Workers pensions, running into hundreds of billions of naira was allegedly stolen, almost a year after the discovery, not one person has been made to face the law, while pensioners are daily dying of hunger and starvation. Another N2.1billion took a stroll from the vault of the security printing and minting company. ‘Ba wahala’, life goes on. Crude oil running into thousands of barrels daily disappears with no trace. All “Na carry go”. The laissez faire attitude of the Nigerian government officials towards corruption and misgovernance is such that the average Nigerians do not see any need to be good or model citizens. It is a rat race for survival. Most people have come to accept that it is everyman for himself, God for us all.
Why should I pay taxes when the roads are nothing but death traps; when I have to generate my own power, and provide my water through boreholes? Why should I obey the law when I have to provide personal security and still feel insecure? Why pay tax when I have to pay through my nose to ensure my kids get a decent education in unnecessarily expensive private schools, since the public schools have become a junkyard for the production of schooled illiterates?
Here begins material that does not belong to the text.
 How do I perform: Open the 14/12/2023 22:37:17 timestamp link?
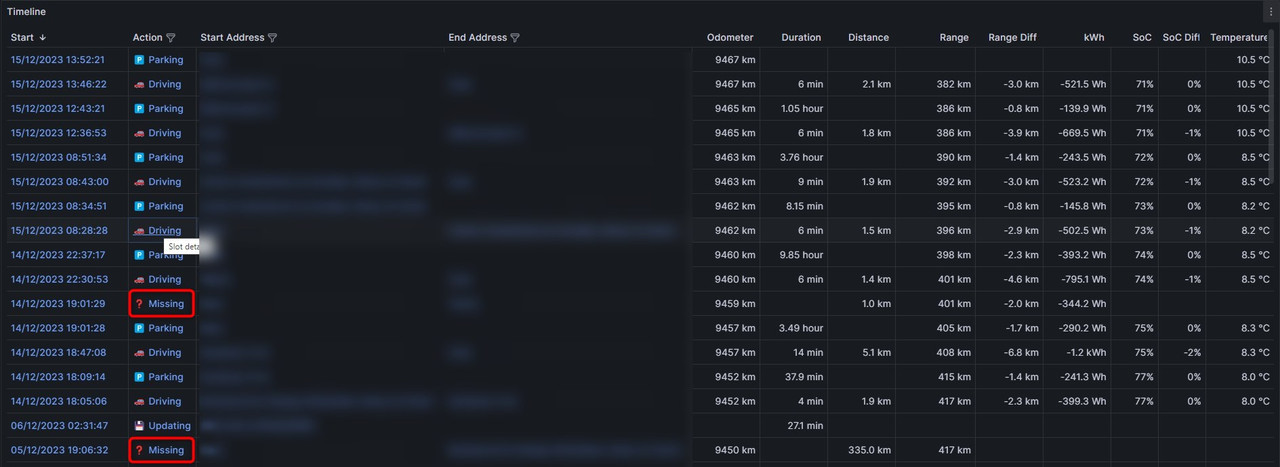pos(58,255)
For every action, there is an equal but opposite reaction. The malaise inherent in the Nigerian government has ensured that most Nigerians do the opposite of what is expected of the citizens. If Nigerians are alive to their civic responsibility abroad, then the environment back home is largely responsible for the haphazard nature of our lives. Until corruption and irresponsibility in government is curbed to the barest minimum and the rule of law is supreme, where none is above the law, even a change in the attitude of the commoners will be mere tear drops in an ocean of despondency. War against corruption must be thorough and total. Like my friend Efe Wanogho will say, “there should be no middle grounds”.
Enough of paying lip service to the fight against corruption. For as long as the people are alienated and those in power are immune to the reality of the suffering inherent in the land, there’s not much that attitudinal change can achieve. Nigerians are good people. All you need do to confirm my assertion is to travel around the world and see the good works they have achieved. But back home, corruption, nepotism and irresponsibility of the rulers have created such a huge gap between the rich and the poor and this has bred so much resentment that the masses don’t care about the country. But I am certain that with the right leadership that is disciplined and focused, Nigeria can be great again.
Nigerians are a good people and a great nation, but like sheep without a shepherd, are scattered and divided, seeking for pasture and succor. We can be great again, if we get real leaders who understand the business of leadership. Our prayer to God should be getting the requisite leadership. Thus far, the worst of us superintend over the best of us. A real shame, if you ask me.